Thursday, December 31, 2009

Goodbye to All That


Glub . . . glub . . . glub. At the very start of 2009, in my editor's note in the January e-Briefing newsletter, I predicted that the year ahead would be "Byrom-esque." That's a phrase I made up, drawing from an observation put forward by one of the grand corporate statesman of the 1960s and '70s, Fletcher Byrom (pictured), who said: "The best motivated person is a 5-foot 10-inch nonswimmer in 6 feet of water."

That's how I saw 2009 for corporate directors — that the crisis of credit, markets, leadership, and confidence would make board members feels like Byrom's splashing-like-mad nonswimmers in a 6-feet-of-water boardroom — i.e., in (slightly or utterly) over their heads.

That was a pretty good call. Many board members slipped below the surface, never making it through the year. We saw that at Bank of America, Citigroup, AIG, GM, and other troubled entities. When the markets hit their lows in March, it sure looked like lots of bodies were going to be pulled from the water.

That didn't happen, thankfully. In an ocean of troubles, directors played a vital role in helping keep their managements from going under. This fulfilled the second part of Byrom's aphorism: "If you're doing as well as you should, everyone's head ought to be a little under water all the time. People perform best under conditions of moderate tension."

Well, 2009 was a time of more than moderate tension. As we close out the year, let's recognize the survival instincts and crisis-inspired leadership abilities of those directors who made it through this Byrom-esque year.

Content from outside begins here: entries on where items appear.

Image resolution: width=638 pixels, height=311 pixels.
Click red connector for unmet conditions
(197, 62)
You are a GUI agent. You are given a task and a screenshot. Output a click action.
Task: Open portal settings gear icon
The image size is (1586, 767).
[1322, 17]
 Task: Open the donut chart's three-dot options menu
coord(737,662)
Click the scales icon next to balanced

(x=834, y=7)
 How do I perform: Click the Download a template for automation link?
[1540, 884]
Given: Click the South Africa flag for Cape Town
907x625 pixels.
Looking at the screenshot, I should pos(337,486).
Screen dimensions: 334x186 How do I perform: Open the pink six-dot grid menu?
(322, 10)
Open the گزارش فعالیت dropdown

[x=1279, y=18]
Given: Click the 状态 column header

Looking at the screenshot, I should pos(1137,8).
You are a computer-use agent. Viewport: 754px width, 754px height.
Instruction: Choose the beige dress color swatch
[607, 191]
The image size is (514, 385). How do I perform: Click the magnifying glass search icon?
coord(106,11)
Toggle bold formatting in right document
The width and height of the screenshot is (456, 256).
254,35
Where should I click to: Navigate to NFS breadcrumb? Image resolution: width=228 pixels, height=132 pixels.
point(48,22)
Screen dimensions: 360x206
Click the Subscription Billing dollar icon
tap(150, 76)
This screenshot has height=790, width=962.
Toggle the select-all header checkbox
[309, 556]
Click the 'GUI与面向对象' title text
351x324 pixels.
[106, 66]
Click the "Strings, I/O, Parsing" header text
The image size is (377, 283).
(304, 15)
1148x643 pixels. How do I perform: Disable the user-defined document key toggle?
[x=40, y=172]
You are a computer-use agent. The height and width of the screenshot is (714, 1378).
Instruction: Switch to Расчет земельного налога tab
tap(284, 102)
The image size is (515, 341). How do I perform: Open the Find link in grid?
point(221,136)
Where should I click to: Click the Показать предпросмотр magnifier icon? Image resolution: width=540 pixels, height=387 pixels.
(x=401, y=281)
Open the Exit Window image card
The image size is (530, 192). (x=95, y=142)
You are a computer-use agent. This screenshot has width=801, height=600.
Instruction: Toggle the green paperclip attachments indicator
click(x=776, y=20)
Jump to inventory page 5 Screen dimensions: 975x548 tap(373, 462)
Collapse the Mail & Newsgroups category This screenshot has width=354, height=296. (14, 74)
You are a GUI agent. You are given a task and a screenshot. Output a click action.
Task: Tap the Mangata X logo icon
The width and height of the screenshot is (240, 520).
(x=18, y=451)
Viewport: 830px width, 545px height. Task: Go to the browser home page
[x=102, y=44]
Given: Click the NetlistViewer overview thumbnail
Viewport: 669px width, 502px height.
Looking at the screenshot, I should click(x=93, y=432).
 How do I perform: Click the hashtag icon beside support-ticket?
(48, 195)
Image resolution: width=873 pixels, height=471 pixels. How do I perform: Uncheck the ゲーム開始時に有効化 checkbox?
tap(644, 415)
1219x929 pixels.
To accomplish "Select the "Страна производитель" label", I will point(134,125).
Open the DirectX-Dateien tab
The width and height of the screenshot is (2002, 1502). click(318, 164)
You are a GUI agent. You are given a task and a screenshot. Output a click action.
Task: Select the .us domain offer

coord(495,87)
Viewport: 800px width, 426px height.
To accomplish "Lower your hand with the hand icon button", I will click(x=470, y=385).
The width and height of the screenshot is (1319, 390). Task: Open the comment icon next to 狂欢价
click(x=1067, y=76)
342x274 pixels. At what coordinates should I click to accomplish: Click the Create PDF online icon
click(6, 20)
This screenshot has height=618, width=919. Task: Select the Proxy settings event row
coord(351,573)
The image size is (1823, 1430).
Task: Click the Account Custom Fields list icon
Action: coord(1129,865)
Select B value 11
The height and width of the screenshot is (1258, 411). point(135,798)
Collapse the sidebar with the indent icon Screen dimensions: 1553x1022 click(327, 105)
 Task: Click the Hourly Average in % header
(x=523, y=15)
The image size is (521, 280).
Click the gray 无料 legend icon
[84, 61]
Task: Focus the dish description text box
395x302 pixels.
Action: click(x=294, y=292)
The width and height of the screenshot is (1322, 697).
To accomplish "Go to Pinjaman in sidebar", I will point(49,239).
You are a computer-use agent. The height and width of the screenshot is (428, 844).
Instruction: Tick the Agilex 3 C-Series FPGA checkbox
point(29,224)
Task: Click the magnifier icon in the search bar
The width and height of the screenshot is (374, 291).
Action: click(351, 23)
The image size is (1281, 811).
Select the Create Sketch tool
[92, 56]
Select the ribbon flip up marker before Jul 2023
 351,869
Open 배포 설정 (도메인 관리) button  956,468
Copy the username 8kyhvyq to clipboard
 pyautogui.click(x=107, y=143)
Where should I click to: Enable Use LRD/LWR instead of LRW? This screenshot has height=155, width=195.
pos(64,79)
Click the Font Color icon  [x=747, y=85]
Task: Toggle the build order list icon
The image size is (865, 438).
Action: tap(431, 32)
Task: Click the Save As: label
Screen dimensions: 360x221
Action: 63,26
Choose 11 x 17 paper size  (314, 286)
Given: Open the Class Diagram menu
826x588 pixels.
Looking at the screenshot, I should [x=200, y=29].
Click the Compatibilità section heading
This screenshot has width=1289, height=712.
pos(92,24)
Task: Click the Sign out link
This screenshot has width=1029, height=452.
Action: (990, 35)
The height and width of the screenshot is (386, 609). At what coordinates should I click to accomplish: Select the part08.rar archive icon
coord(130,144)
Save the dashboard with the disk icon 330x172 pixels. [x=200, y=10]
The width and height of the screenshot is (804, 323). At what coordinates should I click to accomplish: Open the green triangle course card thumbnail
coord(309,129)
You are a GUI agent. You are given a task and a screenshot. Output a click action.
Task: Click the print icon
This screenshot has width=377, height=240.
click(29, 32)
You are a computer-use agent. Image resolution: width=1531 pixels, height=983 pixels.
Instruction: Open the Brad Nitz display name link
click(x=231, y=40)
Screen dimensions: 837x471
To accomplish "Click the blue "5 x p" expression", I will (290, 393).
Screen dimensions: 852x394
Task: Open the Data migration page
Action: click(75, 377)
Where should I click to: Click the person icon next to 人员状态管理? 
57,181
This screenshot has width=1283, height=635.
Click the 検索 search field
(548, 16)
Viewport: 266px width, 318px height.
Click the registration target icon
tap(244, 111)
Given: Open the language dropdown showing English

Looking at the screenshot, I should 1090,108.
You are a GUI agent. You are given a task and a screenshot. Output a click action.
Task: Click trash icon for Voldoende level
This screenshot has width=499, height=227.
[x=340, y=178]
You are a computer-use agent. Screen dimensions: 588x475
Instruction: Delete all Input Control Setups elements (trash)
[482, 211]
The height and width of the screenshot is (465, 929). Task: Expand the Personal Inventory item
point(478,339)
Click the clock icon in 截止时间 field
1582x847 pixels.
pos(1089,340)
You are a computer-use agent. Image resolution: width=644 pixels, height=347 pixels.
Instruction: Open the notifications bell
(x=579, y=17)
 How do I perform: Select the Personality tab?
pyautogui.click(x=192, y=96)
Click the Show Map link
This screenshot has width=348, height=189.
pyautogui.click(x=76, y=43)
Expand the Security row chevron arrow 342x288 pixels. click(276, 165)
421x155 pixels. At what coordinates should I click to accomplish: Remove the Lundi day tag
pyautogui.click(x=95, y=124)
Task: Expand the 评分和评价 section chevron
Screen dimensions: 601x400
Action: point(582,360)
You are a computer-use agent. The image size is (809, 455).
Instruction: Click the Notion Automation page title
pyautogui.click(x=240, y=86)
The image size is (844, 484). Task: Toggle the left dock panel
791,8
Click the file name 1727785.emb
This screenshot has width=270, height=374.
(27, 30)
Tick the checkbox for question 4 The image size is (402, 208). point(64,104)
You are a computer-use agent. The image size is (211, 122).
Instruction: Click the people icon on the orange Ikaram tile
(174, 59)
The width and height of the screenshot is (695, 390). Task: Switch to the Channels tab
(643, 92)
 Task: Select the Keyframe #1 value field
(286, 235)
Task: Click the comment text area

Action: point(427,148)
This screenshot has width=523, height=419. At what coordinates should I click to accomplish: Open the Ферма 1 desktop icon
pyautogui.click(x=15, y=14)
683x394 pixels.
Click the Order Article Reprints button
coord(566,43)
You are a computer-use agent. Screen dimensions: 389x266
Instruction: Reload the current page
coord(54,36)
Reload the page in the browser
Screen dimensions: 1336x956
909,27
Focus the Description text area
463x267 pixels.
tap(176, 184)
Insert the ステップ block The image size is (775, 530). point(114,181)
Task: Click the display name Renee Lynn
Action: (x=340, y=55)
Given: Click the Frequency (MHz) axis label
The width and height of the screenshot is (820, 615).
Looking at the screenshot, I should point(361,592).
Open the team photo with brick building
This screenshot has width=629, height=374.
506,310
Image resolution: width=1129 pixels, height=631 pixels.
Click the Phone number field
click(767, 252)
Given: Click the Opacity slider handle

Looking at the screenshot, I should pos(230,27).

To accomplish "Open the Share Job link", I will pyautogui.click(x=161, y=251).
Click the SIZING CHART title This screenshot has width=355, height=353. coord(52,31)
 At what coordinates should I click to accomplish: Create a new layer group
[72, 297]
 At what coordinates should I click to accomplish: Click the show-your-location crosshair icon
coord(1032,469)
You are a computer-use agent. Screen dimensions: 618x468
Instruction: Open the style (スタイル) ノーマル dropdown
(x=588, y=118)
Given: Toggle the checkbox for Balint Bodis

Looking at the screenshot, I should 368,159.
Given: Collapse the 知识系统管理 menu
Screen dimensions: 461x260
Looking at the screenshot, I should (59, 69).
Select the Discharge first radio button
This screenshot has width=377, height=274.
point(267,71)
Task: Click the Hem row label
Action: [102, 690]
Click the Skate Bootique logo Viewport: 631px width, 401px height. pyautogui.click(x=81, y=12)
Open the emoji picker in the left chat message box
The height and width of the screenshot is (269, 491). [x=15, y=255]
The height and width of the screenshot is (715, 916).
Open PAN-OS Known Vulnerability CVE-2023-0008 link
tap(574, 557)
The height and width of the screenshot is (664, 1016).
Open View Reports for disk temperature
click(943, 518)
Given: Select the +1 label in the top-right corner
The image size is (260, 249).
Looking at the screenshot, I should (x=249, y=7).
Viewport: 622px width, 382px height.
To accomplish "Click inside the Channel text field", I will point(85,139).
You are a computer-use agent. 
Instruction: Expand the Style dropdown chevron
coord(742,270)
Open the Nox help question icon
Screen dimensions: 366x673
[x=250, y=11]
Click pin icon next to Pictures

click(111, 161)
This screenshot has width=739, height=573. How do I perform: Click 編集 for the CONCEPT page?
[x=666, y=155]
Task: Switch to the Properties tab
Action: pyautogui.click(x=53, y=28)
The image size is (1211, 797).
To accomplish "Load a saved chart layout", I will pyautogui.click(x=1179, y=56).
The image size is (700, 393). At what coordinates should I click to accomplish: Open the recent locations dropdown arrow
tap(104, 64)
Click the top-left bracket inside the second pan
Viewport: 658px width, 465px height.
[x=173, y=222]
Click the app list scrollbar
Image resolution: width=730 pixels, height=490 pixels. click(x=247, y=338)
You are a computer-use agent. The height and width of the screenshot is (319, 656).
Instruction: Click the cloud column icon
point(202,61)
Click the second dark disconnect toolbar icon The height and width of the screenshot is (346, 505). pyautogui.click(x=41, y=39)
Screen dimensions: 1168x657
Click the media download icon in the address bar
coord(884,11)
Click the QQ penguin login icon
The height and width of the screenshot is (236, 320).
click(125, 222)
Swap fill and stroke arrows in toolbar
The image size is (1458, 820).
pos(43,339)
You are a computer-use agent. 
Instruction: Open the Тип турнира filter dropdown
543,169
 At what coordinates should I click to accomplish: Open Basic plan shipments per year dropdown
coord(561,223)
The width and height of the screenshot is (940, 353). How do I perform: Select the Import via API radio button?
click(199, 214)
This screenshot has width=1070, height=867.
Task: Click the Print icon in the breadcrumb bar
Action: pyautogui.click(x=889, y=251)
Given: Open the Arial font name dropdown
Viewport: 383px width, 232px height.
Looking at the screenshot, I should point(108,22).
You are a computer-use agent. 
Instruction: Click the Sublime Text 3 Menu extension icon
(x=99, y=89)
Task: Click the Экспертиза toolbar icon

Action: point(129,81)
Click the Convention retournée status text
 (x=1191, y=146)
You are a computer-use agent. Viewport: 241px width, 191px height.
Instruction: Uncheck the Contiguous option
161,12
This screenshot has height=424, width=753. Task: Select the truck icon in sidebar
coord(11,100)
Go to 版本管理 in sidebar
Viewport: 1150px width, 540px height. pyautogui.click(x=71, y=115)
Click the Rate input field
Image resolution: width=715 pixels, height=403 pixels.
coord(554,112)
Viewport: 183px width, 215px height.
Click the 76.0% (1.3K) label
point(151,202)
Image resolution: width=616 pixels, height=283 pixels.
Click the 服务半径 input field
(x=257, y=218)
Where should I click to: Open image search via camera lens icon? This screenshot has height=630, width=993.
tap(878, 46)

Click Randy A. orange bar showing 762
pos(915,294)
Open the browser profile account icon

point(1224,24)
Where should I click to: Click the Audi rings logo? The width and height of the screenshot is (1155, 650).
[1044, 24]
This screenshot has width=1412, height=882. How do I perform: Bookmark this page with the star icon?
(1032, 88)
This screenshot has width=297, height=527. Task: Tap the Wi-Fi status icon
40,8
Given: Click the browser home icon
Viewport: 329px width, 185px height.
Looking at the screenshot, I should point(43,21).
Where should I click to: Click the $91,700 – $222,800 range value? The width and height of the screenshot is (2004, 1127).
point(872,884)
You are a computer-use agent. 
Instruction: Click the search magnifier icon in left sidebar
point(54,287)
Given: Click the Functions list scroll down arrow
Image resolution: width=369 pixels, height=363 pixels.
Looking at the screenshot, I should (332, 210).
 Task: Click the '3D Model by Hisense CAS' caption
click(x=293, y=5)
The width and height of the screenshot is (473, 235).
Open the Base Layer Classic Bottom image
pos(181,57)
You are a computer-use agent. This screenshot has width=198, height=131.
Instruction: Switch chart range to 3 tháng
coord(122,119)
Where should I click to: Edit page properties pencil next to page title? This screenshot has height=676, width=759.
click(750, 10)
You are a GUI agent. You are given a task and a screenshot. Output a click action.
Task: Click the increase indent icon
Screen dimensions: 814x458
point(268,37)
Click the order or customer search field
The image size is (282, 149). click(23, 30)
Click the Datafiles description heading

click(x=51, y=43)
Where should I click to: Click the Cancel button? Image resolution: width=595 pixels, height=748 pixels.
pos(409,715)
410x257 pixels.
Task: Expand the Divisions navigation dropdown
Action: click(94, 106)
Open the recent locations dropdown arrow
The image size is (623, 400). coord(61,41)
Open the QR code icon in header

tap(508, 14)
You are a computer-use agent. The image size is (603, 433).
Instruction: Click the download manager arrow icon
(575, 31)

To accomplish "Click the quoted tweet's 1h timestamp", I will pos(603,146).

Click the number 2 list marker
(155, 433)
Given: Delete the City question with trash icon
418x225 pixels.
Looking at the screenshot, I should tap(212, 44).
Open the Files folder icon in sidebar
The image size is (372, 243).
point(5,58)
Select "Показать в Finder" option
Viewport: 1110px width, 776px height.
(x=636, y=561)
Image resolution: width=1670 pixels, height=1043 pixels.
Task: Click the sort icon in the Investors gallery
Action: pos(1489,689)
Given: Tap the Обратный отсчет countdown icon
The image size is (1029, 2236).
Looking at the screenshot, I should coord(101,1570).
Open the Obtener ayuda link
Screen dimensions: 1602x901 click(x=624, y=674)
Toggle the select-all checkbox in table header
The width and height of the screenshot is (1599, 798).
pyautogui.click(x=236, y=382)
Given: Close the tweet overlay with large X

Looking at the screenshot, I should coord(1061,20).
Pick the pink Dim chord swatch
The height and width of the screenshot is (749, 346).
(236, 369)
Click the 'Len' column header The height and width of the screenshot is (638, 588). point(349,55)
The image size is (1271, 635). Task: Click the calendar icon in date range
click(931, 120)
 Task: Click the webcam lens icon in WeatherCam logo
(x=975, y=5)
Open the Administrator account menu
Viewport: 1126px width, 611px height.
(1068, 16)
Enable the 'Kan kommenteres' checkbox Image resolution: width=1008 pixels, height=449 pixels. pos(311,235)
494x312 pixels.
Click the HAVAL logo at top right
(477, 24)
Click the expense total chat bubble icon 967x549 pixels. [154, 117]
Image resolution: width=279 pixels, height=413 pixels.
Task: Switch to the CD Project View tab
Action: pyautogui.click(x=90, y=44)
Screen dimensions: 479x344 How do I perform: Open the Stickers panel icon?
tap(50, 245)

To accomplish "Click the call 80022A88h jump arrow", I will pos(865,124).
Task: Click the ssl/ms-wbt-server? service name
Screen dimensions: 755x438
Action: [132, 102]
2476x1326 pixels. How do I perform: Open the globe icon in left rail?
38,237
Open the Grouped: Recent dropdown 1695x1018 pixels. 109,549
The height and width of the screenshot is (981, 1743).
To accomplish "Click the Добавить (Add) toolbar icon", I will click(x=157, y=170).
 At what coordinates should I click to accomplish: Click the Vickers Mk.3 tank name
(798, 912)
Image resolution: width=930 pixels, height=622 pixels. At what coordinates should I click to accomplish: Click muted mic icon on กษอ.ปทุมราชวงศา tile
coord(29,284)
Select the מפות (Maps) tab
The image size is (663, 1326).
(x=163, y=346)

Sadly, Fletch himself never made it through the year. This grand business leader of the old school — a CEO who led a major industrial corporation (Koppers Co.), served as a powerful presence on the boards of several Fortune 500 companies, moved comfortably between the business world and service to government, science, academia, and philanthropy, and operated as an all-around strategic adviser on the world stage — died in July at the age of 91. I got to know him a bit when I published a major article by him — a classic commentary on succession planning titled "A Message to My Successor" — in 1999.

So, goodbye to Fletch . . . and goodbye to all that splish-splashing of 2009. Can we rest our bobbing arms a bit now?